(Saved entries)
────────

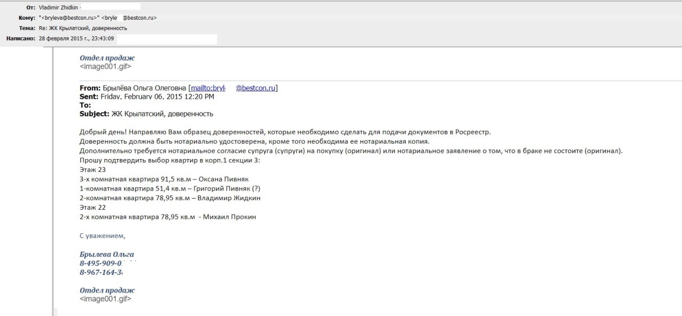Click the top image001.gif attachment placeholder
Image resolution: width=682 pixels, height=316 pixels.
[105, 67]
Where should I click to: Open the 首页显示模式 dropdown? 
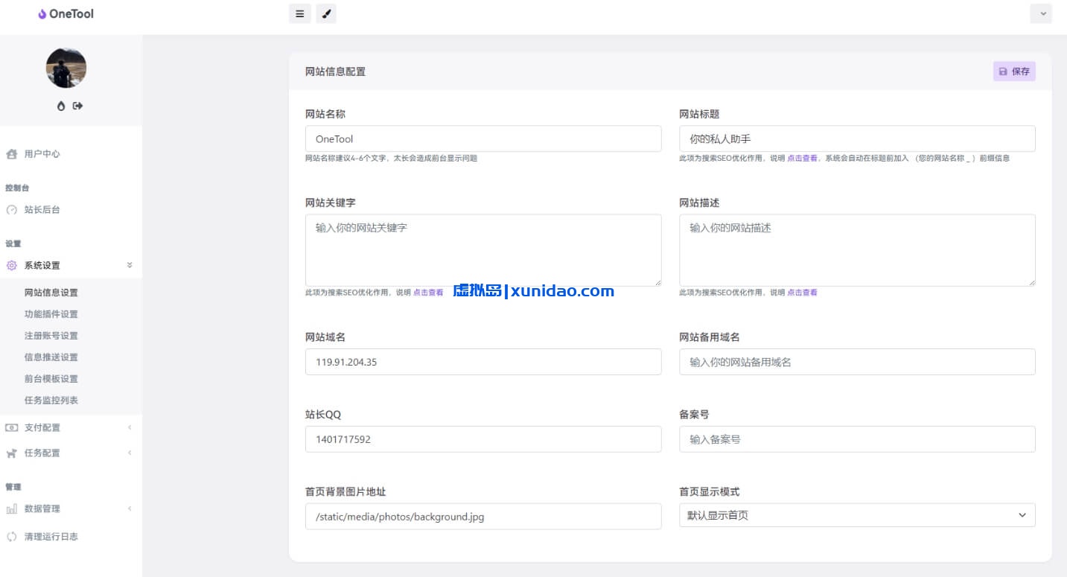pyautogui.click(x=856, y=514)
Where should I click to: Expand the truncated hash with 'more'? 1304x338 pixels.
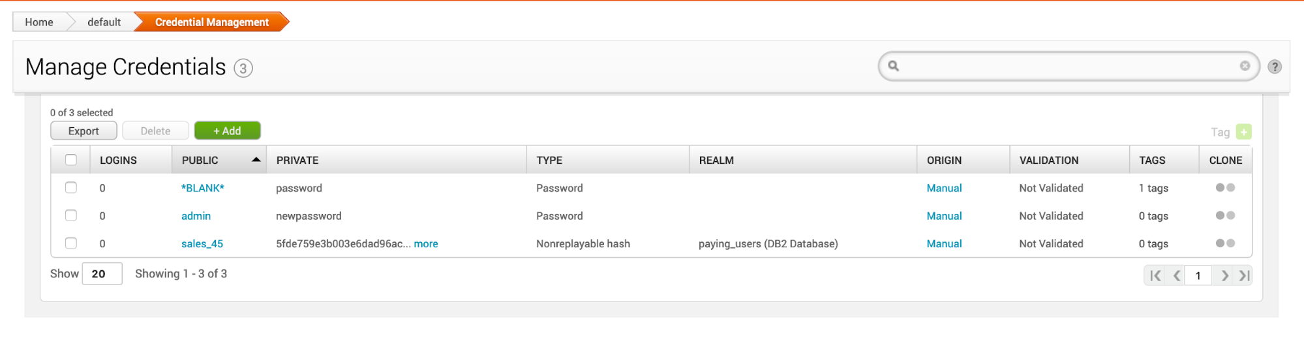coord(425,244)
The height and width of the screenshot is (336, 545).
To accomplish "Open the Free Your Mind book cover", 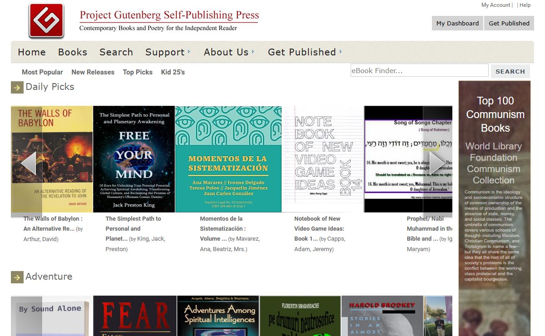I will [x=134, y=159].
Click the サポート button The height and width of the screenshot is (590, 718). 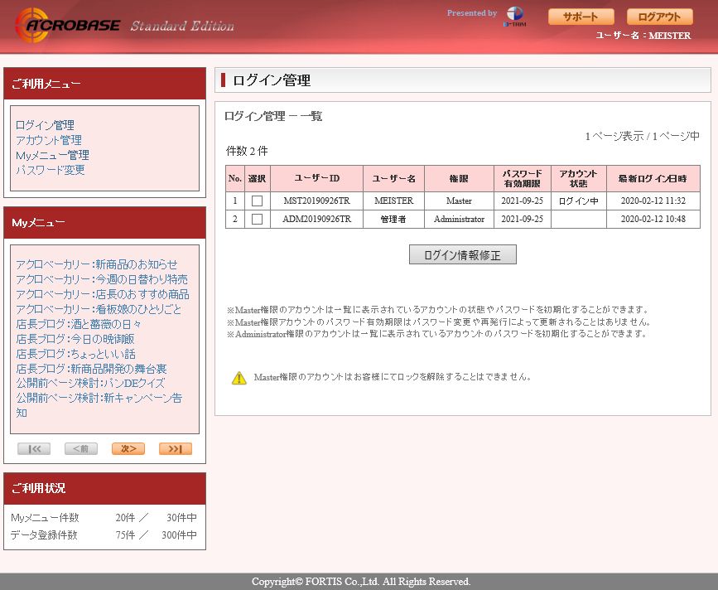(581, 17)
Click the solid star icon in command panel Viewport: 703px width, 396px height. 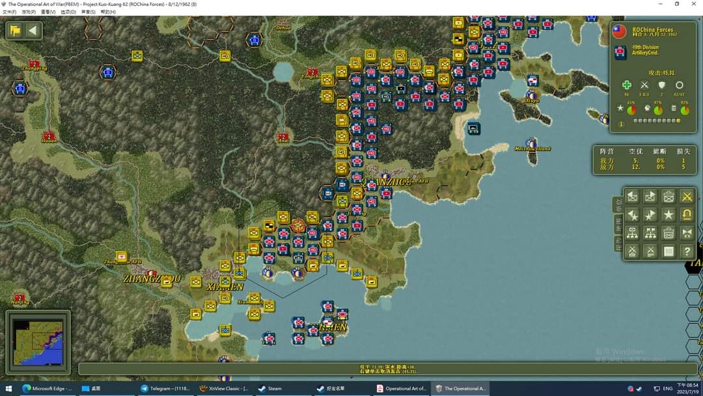click(x=668, y=215)
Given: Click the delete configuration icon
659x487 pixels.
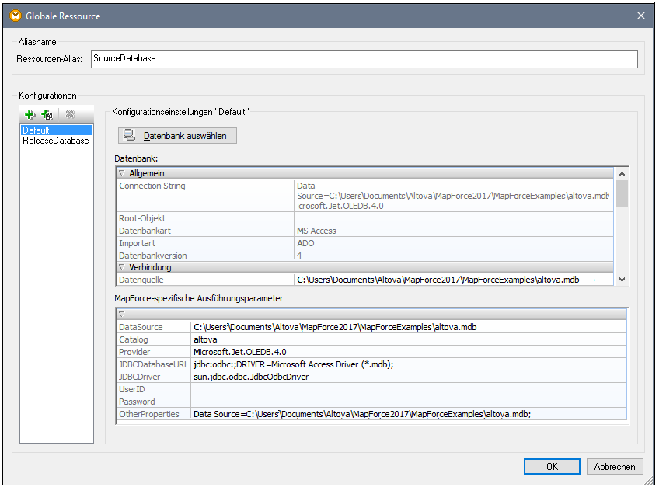Looking at the screenshot, I should 70,115.
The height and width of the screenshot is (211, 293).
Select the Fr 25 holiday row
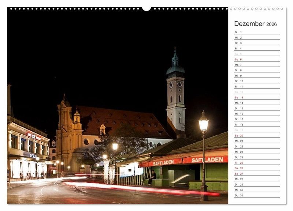pos(257,163)
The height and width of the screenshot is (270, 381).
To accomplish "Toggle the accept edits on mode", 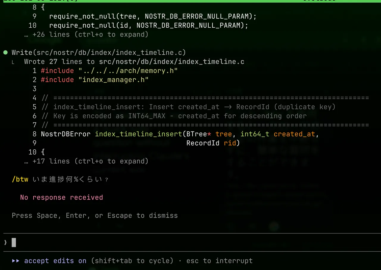I will pyautogui.click(x=55, y=261).
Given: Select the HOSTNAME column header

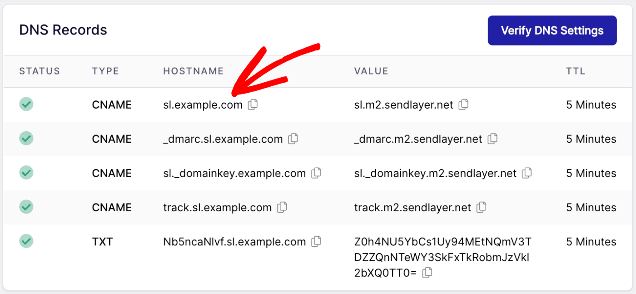Looking at the screenshot, I should 193,71.
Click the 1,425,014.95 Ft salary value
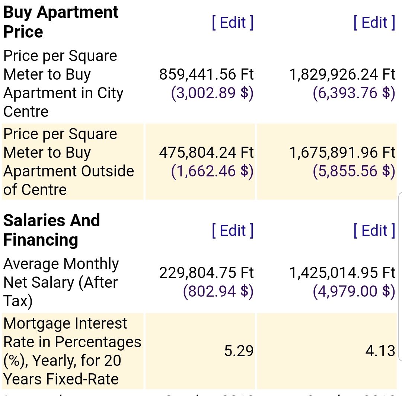The height and width of the screenshot is (396, 402). 342,273
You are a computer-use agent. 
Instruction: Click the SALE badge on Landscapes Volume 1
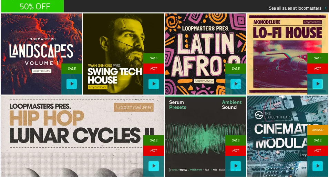tap(72, 69)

────────

■ Required action
Only an exact copy belongs in the answer: the lines from the one containing "Given: Select the HOSTNAME column header" through the end of the records, both ends included, minus the pictures.

■ Written solution
Given: Select the HOSTNAME column header

Looking at the screenshot, I should 193,71.
Click the 1,425,014.95 Ft salary value
The height and width of the screenshot is (396, 402). 342,273
You are a computer-use agent. 
Instruction: Click the SALE badge on Landscapes Volume 1
tap(72, 69)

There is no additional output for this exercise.